_Task directions_: Using the records below, repeat exactly the lines from the one holding "How do I perform: Expand" through the one holding "You are a computer-use agent. The", both ends included, and no others.

Dataset extract section start

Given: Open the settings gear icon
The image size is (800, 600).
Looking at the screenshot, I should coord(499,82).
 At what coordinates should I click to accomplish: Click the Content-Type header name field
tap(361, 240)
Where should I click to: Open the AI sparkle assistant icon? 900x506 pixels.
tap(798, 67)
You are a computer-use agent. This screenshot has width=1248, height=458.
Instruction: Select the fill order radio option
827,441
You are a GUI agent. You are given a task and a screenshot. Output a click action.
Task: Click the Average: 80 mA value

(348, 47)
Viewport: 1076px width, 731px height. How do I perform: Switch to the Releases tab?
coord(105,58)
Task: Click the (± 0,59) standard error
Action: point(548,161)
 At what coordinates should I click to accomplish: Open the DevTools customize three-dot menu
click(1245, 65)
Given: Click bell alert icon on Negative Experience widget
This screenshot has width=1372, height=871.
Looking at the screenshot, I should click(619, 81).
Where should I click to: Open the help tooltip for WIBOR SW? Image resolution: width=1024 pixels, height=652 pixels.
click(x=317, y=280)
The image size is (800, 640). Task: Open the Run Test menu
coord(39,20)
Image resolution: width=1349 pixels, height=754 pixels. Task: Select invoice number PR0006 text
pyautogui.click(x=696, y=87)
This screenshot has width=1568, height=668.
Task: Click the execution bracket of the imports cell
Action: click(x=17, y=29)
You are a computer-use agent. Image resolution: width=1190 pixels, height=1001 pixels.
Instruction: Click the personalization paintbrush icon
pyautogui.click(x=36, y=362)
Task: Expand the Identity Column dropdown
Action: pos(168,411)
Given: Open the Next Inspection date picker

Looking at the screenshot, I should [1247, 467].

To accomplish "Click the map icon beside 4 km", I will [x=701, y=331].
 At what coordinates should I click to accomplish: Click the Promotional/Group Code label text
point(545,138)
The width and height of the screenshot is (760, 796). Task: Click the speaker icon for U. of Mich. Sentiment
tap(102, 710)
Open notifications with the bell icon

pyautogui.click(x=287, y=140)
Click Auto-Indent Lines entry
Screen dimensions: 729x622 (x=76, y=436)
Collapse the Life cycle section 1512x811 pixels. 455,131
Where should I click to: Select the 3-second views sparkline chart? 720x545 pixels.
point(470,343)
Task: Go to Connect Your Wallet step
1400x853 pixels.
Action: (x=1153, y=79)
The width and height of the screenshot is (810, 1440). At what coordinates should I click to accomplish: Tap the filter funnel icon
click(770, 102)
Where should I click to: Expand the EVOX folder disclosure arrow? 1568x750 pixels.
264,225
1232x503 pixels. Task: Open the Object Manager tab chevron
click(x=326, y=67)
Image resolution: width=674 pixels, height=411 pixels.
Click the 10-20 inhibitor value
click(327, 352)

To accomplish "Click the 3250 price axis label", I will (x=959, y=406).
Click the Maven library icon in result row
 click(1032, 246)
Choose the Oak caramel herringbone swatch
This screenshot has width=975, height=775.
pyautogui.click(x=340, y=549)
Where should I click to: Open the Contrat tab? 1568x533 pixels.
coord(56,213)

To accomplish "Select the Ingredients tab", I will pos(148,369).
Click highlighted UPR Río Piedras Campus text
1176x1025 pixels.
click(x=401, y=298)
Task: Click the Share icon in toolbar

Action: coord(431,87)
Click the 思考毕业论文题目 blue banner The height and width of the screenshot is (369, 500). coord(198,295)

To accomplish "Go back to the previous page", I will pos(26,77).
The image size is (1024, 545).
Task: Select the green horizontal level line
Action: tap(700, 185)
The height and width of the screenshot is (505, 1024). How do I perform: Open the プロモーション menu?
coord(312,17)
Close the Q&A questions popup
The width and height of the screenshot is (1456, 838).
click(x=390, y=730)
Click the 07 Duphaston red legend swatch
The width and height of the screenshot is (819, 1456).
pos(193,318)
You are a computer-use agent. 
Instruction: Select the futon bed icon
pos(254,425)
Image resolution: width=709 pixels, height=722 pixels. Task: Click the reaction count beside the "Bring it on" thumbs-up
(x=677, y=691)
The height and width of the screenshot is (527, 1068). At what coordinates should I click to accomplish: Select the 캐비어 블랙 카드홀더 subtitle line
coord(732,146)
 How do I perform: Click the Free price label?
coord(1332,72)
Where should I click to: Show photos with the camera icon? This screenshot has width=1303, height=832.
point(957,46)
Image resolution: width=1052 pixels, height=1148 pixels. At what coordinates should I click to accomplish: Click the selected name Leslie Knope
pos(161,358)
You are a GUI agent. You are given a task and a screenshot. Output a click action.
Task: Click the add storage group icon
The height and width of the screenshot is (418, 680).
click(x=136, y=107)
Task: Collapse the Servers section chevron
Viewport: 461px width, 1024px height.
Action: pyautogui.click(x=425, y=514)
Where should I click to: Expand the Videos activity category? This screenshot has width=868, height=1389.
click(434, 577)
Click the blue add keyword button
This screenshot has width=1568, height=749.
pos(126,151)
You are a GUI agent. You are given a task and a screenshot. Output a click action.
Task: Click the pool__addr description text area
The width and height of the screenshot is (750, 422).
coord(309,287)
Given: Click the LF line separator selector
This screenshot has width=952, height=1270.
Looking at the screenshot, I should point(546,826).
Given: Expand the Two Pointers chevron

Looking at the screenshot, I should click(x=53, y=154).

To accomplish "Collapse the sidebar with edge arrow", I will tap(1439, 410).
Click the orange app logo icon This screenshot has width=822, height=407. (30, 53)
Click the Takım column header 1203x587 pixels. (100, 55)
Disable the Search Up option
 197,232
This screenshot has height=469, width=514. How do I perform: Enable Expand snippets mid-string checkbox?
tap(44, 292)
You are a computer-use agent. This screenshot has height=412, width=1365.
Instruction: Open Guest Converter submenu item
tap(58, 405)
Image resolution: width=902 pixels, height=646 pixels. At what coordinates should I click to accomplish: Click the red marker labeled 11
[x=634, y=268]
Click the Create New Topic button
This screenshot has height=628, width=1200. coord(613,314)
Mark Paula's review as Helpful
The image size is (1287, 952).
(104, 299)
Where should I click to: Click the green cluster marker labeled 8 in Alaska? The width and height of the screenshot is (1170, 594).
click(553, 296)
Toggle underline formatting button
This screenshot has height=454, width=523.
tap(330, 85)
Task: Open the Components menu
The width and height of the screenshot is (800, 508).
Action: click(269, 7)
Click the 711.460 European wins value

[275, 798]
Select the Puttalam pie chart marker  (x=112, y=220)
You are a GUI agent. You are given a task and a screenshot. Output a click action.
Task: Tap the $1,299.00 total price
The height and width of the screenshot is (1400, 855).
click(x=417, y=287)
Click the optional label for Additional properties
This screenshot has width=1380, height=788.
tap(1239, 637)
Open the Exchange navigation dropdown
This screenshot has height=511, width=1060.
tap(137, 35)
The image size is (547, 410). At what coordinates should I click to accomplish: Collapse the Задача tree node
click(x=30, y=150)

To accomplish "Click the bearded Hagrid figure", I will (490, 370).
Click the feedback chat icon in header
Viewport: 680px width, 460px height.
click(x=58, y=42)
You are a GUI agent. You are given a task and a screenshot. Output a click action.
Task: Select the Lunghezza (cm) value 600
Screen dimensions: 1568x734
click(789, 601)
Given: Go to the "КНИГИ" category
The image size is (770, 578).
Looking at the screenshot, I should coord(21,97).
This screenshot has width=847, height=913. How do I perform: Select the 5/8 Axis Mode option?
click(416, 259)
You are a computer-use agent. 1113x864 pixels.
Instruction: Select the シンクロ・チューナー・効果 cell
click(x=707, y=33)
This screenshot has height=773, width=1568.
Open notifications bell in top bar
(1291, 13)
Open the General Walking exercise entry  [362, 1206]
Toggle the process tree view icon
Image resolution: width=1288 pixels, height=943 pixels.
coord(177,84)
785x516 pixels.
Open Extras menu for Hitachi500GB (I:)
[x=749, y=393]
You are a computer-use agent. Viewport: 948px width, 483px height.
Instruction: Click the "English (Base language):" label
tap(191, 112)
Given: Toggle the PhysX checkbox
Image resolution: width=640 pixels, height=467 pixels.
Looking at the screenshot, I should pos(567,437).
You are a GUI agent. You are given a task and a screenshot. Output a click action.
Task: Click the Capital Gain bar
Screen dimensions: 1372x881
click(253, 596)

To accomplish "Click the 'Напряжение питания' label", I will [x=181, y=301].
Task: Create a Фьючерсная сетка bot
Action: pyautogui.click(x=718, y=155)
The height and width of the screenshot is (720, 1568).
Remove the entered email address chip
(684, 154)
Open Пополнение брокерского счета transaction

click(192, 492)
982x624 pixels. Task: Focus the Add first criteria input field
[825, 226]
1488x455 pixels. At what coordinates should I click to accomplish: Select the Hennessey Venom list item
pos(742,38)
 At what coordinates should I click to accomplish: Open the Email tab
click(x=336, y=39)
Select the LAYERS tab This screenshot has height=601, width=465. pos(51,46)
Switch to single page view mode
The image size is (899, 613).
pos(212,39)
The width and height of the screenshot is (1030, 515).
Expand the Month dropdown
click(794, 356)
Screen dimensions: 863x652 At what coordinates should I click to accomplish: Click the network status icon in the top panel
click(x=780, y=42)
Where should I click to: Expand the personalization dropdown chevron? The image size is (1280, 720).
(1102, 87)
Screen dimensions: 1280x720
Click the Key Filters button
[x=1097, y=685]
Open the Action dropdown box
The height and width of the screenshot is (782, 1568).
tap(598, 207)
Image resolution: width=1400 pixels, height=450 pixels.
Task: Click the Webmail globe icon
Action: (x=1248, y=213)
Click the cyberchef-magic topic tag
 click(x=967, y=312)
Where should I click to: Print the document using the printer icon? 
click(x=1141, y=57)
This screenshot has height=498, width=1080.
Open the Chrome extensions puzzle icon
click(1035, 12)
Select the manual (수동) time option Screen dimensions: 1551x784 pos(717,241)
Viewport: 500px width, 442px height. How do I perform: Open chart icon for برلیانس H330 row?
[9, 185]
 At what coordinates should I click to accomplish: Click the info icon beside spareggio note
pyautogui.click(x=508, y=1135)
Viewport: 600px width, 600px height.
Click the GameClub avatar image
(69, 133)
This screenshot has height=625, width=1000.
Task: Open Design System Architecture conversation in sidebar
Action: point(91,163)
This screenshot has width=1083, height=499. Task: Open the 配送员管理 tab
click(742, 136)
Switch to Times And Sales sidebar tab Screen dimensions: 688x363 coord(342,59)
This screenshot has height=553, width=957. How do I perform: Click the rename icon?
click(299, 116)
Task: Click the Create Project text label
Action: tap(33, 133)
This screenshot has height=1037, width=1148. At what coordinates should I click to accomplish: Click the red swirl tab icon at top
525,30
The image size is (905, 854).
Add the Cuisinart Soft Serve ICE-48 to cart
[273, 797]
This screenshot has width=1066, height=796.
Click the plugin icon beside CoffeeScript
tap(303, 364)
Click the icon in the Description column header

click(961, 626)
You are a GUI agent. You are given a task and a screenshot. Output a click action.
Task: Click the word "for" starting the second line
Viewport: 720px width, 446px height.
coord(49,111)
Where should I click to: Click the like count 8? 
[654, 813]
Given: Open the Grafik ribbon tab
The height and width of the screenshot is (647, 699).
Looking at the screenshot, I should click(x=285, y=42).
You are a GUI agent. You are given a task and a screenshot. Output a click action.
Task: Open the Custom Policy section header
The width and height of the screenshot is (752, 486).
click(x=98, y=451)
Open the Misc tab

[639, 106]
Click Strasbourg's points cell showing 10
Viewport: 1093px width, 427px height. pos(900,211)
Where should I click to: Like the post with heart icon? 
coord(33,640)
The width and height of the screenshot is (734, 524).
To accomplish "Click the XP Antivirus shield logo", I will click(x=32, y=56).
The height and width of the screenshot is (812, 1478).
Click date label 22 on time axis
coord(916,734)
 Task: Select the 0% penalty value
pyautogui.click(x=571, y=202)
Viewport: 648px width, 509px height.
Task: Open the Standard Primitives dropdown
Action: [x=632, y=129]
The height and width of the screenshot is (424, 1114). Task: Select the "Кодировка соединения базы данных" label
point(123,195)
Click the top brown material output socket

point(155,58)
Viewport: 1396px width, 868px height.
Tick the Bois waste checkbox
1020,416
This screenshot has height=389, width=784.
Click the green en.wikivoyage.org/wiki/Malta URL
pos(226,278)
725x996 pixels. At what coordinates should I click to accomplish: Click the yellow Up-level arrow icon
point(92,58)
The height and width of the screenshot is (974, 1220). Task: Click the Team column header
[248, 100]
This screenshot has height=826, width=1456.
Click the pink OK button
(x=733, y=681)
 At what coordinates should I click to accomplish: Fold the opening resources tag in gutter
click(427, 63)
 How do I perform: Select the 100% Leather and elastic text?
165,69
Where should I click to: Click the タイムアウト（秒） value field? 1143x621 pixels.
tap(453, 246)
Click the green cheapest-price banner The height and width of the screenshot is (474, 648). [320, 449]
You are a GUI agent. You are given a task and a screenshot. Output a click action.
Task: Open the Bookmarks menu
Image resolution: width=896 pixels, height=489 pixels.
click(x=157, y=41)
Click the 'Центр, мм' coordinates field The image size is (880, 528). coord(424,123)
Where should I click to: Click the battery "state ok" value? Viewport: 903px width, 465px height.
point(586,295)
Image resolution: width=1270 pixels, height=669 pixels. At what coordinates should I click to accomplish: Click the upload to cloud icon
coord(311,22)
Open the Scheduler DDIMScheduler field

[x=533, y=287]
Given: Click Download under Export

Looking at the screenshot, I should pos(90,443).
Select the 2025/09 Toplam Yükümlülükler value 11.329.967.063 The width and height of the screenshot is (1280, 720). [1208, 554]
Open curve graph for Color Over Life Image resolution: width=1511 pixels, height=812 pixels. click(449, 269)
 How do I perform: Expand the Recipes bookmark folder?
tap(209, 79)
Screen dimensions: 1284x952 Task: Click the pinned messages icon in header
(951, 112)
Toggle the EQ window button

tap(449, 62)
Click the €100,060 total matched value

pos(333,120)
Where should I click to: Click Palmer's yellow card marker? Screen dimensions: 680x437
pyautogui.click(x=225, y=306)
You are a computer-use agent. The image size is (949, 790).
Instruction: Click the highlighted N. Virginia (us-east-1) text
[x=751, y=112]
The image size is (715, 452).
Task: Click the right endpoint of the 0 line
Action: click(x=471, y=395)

Dataset extract section end

_Written reply_:
 How do I perform: Expand the Recipes bookmark folder?
tap(209, 79)
Screen dimensions: 1284x952 Task: Click the pinned messages icon in header
(951, 112)
Toggle the EQ window button

tap(449, 62)
Click the €100,060 total matched value

pos(333,120)
Where should I click to: Click Palmer's yellow card marker? Screen dimensions: 680x437
pyautogui.click(x=225, y=306)
You are a computer-use agent. The image size is (949, 790).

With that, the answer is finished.